ASSIGNMENT:
Print exactly the lines below between the line holding "Select the MPEGFile class header" and the line holding "This screenshot has height=392, width=848.", inclusive, and nothing more.

RECORDS SHOWN:
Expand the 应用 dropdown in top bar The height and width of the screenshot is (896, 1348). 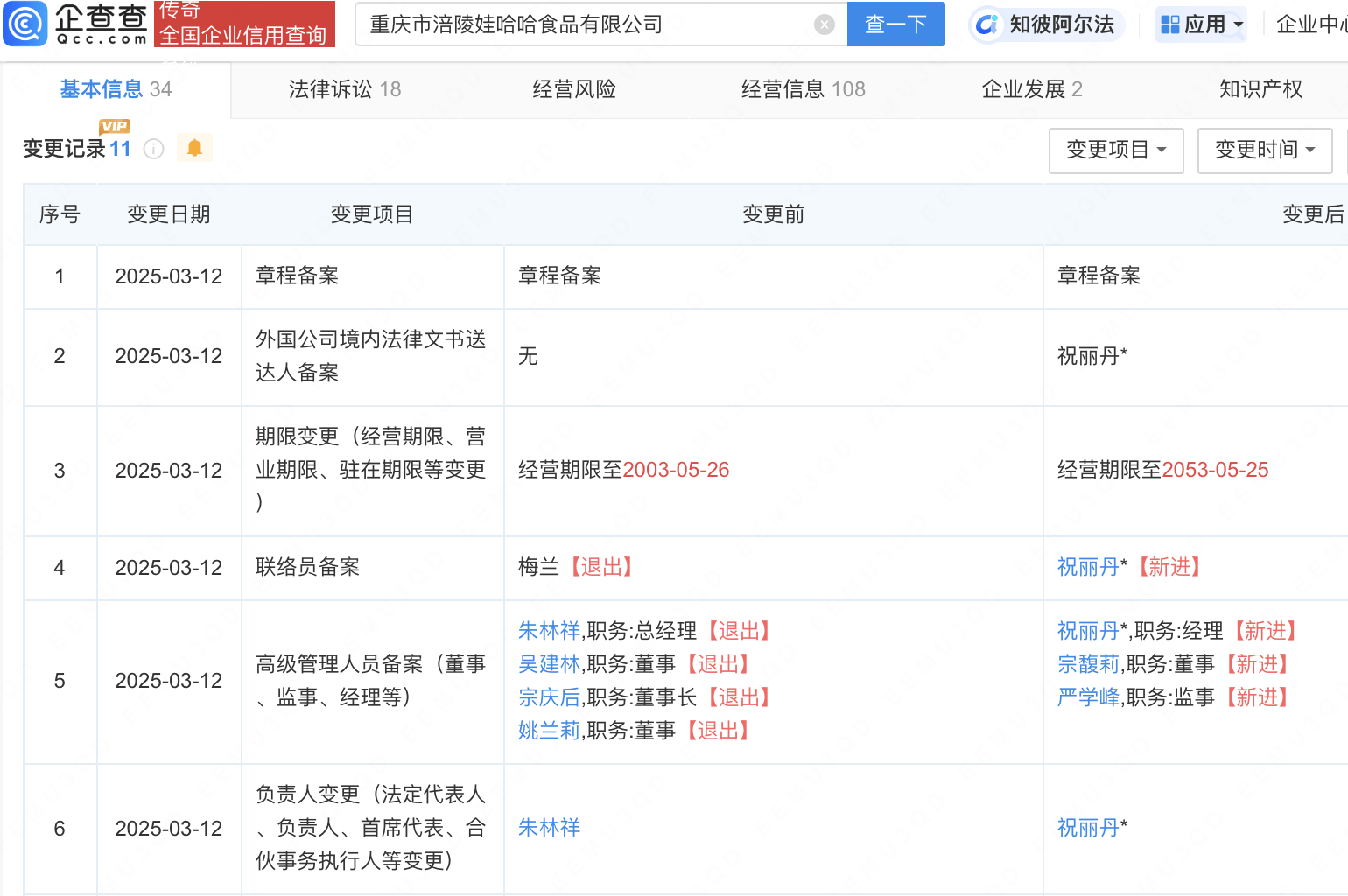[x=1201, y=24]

--

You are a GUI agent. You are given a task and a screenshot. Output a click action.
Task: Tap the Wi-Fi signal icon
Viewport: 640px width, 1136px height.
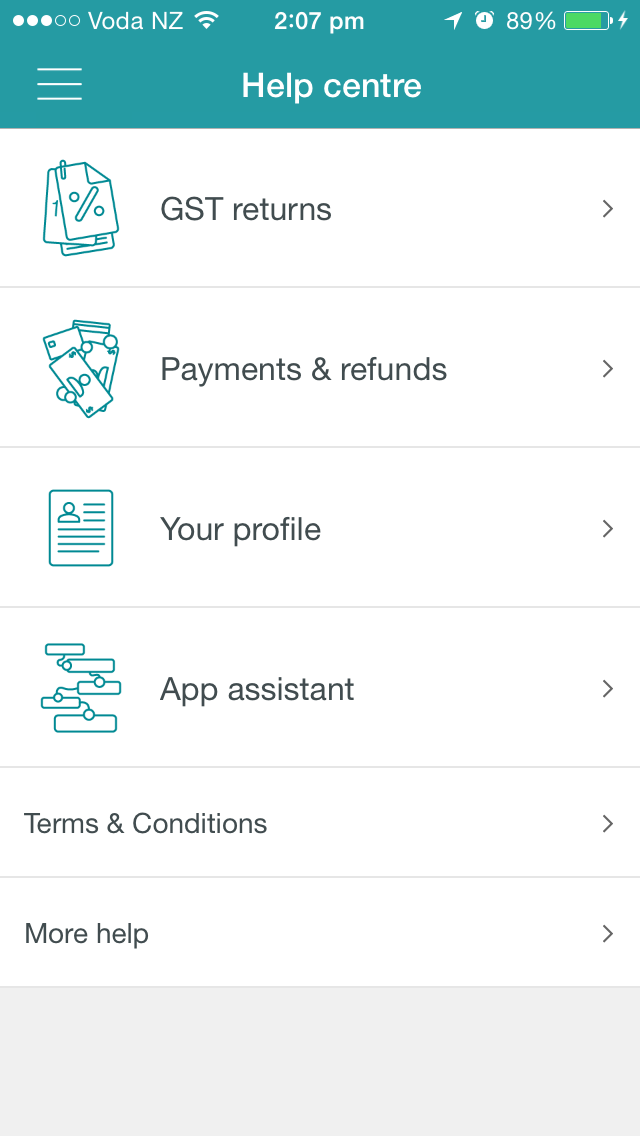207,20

==

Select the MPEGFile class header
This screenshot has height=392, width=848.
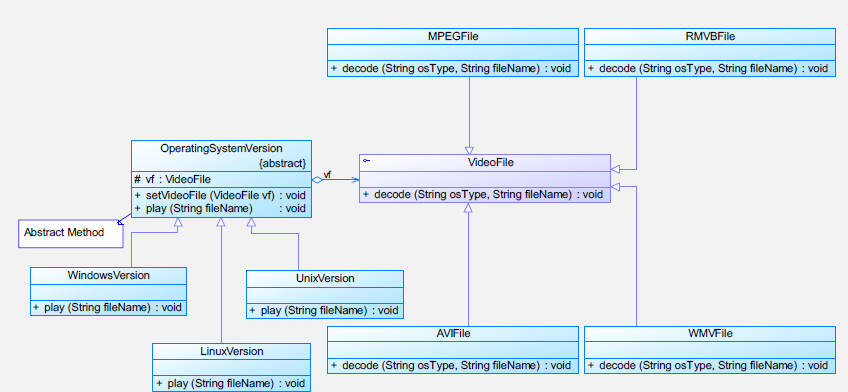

WRITTEN SOLUTION:
Select the MPEGFile class header
This screenshot has height=392, width=848.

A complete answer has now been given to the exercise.